HSA limits · proration · IRS Pub 969
How much can you put in your HSA this year?
If you did not have HDHP coverage for all twelve months, your HSA limit is prorated. Tell HSAProrate your coverage and eligible months and it gives you the exact figure — including the age-55 catch-up and the last-month rule, with a clear warning about the testing-period clawback.
- Prorated base limit$4,400
- Total you can contribute$4,400
Educational estimate, not tax advice. Limits are combined across you and your employer; verify the current figures with IRS Publication 969 / Form 8889 or a tax professional.
HSA & HDHP figures for 2026 and 2025
| Item | 2026 | 2025 |
|---|---|---|
| Contribution limit — self-only | $4,400 | $4,300 |
| Contribution limit — family | $8,750 | $8,550 |
| Age-55+ catch-up | $1,000 | $1,000 |
| HDHP min deductible — self / family | $1,700 / $3,400 | $1,650 / $3,300 |
| HDHP out-of-pocket max — self / family | $8,500 / $17,000 | $8,300 / $16,600 |
Figures from the IRS annual revenue procedures. The catch-up is fixed at $1,000 by statute (not inflation-indexed). Always confirm the current year against IRS Publication 969.
How the math works
- Eligibility is monthly: you count a month if you had HDHP coverage on its 1st day with no disqualifying coverage.
- Prorated limit = annual limit x eligible months / 12; the $1,000 catch-up (age 55+) prorates the same way.
- Last-month rule: eligible on December 1 lets you contribute the full annual limit — but starts a testing period (Dec 1 to Dec 31 of next year).
- Fail the testing period and the amount above your prorated limit becomes taxable income plus a 10% additional tax.
HSAProrate calculates one person at a time.
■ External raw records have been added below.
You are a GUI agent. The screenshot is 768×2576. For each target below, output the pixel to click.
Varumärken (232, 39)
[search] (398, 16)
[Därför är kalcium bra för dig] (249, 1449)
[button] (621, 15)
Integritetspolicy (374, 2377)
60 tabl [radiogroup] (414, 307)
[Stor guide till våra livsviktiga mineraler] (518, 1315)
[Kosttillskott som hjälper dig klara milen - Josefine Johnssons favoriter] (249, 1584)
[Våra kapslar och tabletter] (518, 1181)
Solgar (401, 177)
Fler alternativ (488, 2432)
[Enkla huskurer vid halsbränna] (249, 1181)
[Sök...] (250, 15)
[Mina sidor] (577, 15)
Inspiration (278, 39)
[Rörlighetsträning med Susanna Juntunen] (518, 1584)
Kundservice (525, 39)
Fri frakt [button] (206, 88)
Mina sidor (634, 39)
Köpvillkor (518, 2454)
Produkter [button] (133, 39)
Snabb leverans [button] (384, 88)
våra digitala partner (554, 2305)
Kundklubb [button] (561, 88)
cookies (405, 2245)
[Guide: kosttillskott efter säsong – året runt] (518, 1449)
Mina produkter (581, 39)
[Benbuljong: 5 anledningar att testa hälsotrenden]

For married couples with family coverage, the family limit is shared between spouses, but each age-55 catch-up must go into that spouse’s own HSA.
Questions
How is the HSA contribution limit prorated?
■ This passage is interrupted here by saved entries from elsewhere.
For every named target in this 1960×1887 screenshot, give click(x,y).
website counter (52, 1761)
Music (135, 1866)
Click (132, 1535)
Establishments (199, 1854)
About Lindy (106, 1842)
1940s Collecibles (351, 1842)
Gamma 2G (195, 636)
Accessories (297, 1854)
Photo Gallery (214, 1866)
You are HSA-eligible for a month if you have qualifying HDHP coverage on the first day of that month and no disqualifying coverage. If you are not eligible all year, your base limit is the annual amount times the number of eligible months divided by 12. The age-55+ catch-up ($1,000) is prorated the same way, and HSAProrate does that math for both.
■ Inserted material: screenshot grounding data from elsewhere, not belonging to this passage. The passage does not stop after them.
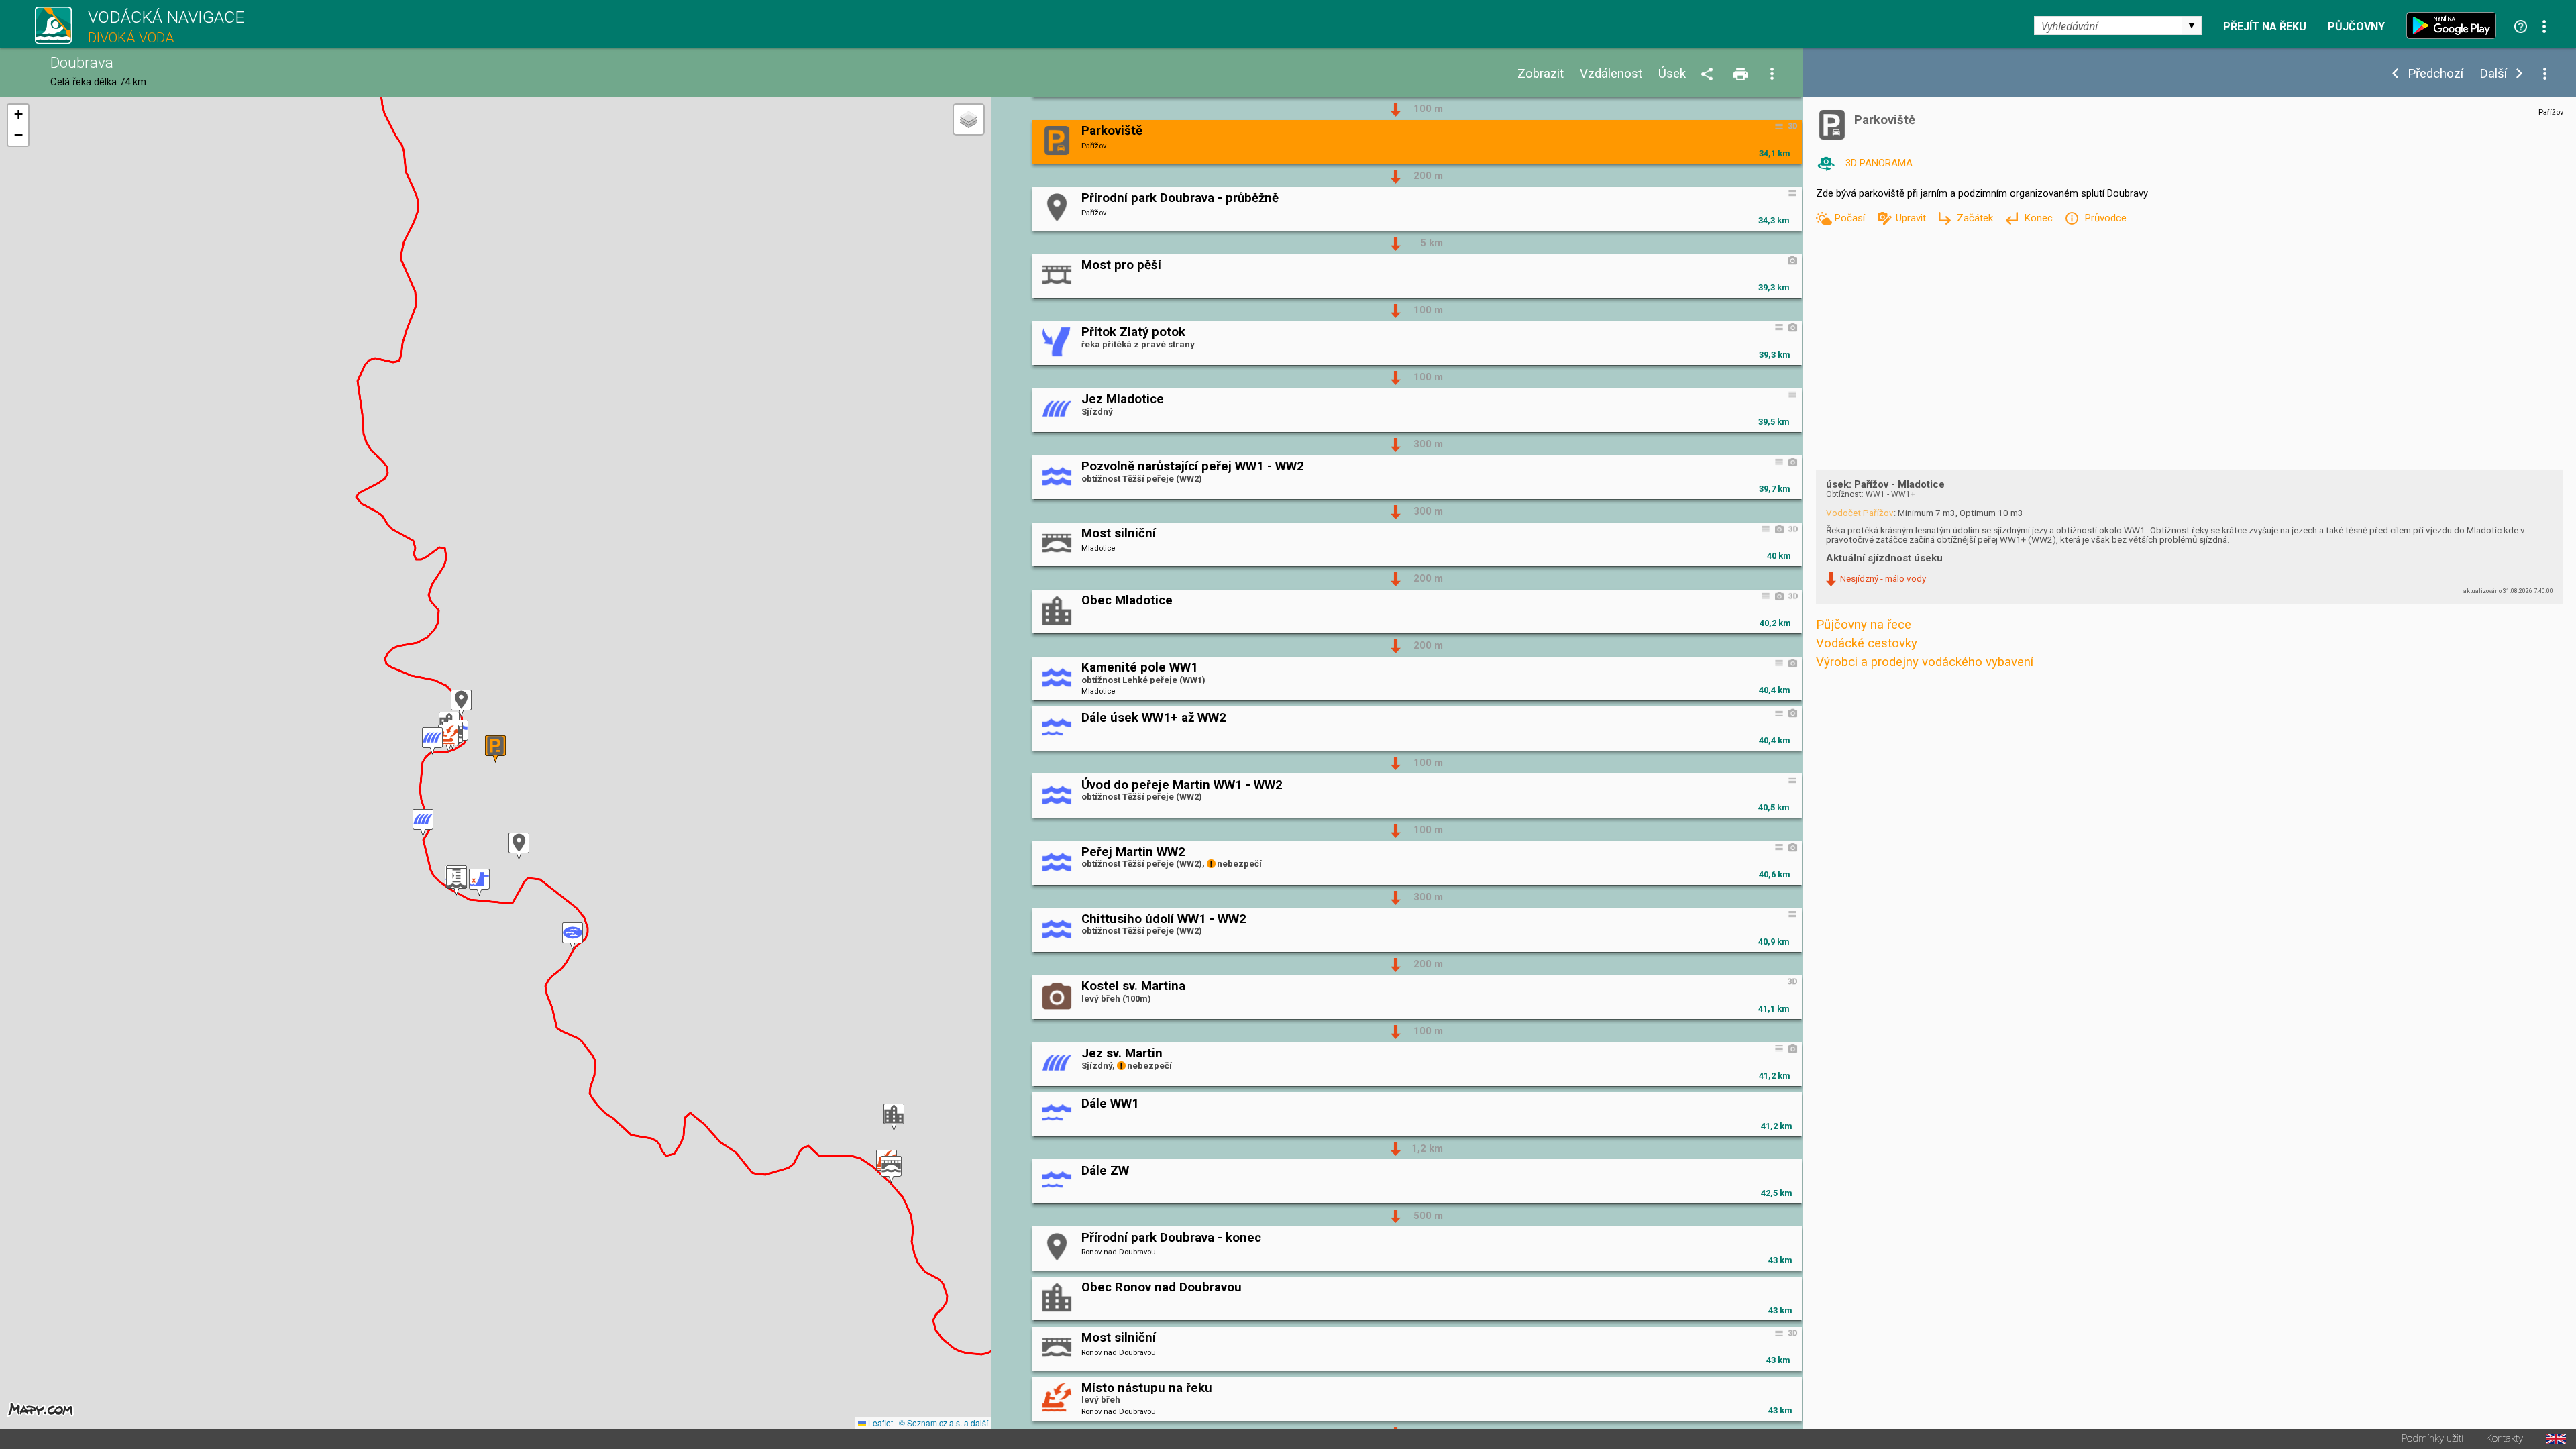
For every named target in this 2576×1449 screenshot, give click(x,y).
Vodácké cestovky (1866, 643)
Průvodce (2105, 218)
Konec (2039, 218)
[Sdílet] (1709, 75)
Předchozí (2435, 74)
What is the last-month rule?
If you are HSA-eligible on December 1, the last-month rule lets you contribute the full annual limit for that December coverage type, even if you were not eligible earlier in the year. It is optional — you can also just contribute the prorated amount with no strings attached.
What is the testing period (the 13-month trap)?
If you use the last-month rule, you must stay HSA-eligible for the entire following calendar year — the testing period runs from December 1 of the contribution year through December 31 of the next year. If you lose eligibility during it (other than death or disability), the extra amount you contributed above the prorated limit is added back to your taxable income and hit with an additional 10% tax. HSAProrate shows exactly how much is at risk.
Do employer contributions count against my limit?
Yes. The IRS limit is the combined total of what you, your employer, and anyone else put into your HSA for the year. Enter what has already gone in (including employer and payroll contributions) to see how much room you have left.
I have family coverage and so does my spouse — who gets the catch-up?
The family contribution limit is shared and can be split between spouses in any way you agree. But each $1,000 age-55+ catch-up must go into that spouse's own HSA — you cannot combine both catch-ups in one account. This tool calculates one person's figures at a time.
When is the deadline to contribute?
You can make HSA contributions for a tax year up to the federal tax-filing deadline of the following April (without extensions) — for 2026 that is April 15, 2027. Just tell your HSA custodian which tax year the contribution is for.